### AIM OF THE TASK:
Only the lines that contain the string "Precio" belong in the answer; pull them from the records.

*** RECORDED INFORMATION Section Begins ***

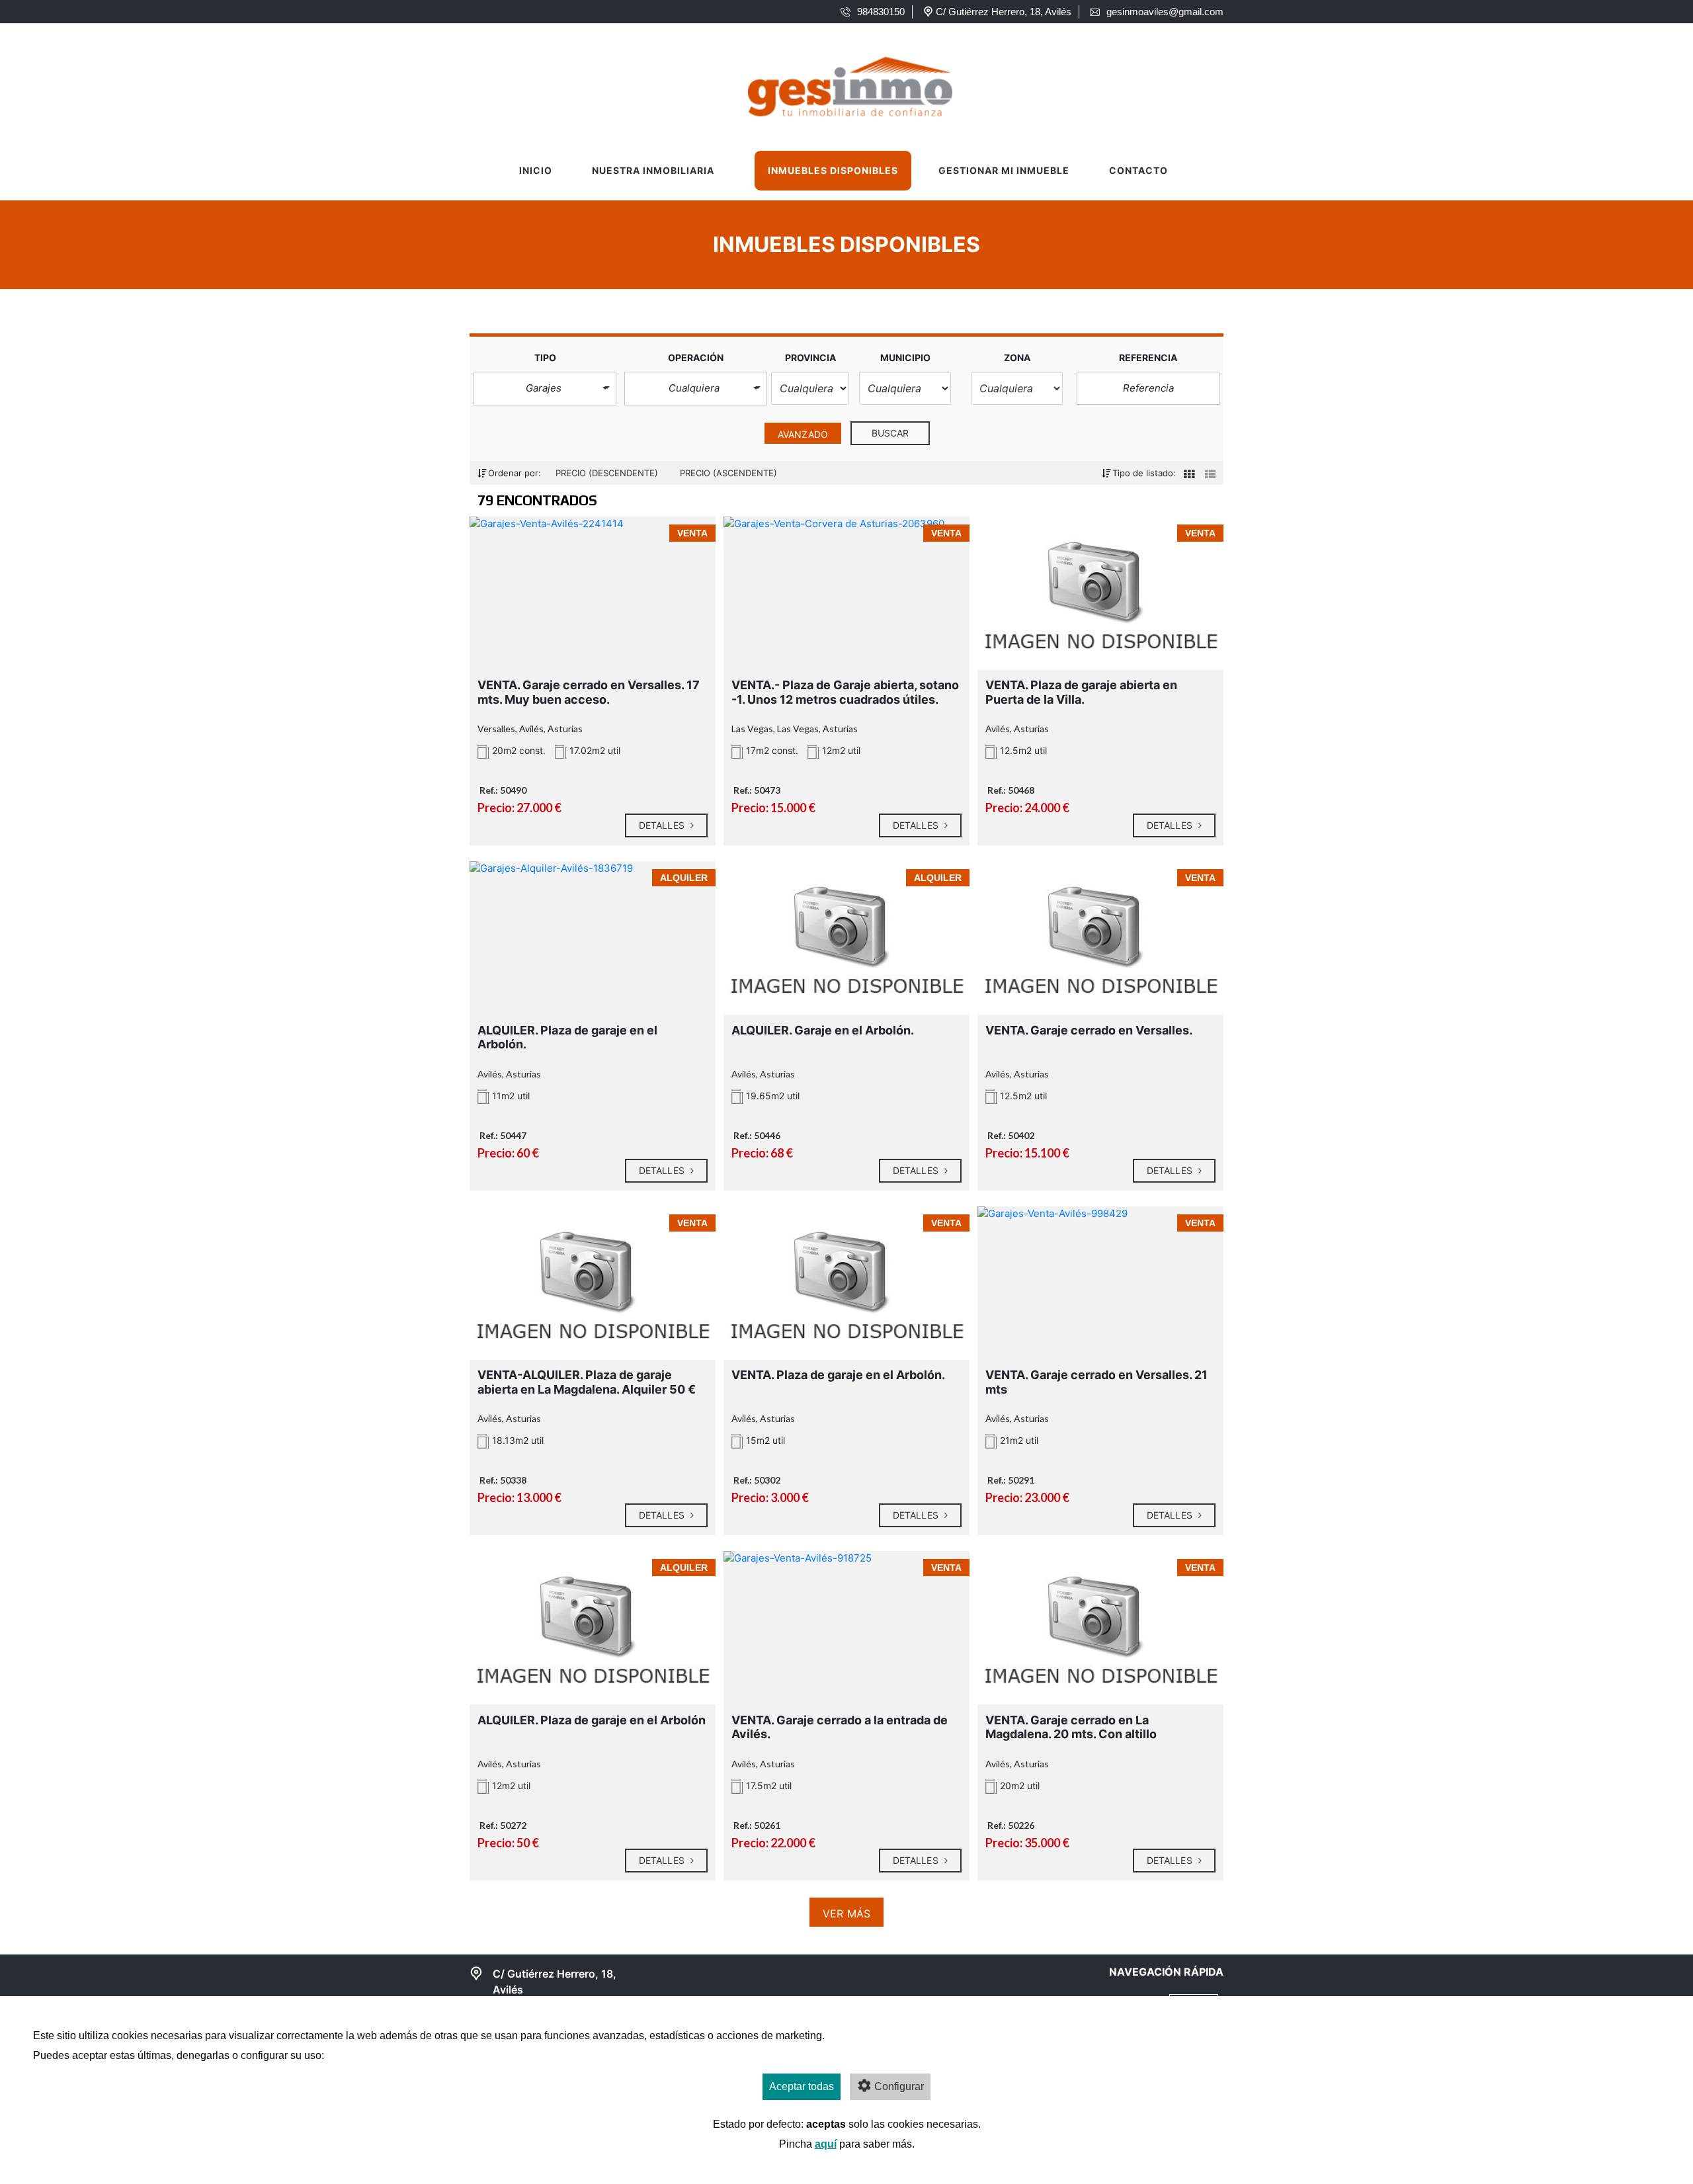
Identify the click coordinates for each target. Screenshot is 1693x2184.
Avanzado (803, 434)
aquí (826, 2144)
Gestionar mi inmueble (1003, 170)
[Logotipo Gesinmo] (833, 83)
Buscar (890, 433)
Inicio (535, 170)
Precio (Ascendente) (728, 473)
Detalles (663, 825)
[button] (545, 388)
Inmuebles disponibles (833, 170)
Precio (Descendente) (608, 473)
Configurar (899, 2086)
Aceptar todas (801, 2086)
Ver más (846, 1913)
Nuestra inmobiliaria (653, 170)
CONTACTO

*** RECORDED INFORMATION Section Ends ***

### EXERCISE ANSWER:
Precio (Ascendente) (728, 473)
Precio (Descendente) (608, 473)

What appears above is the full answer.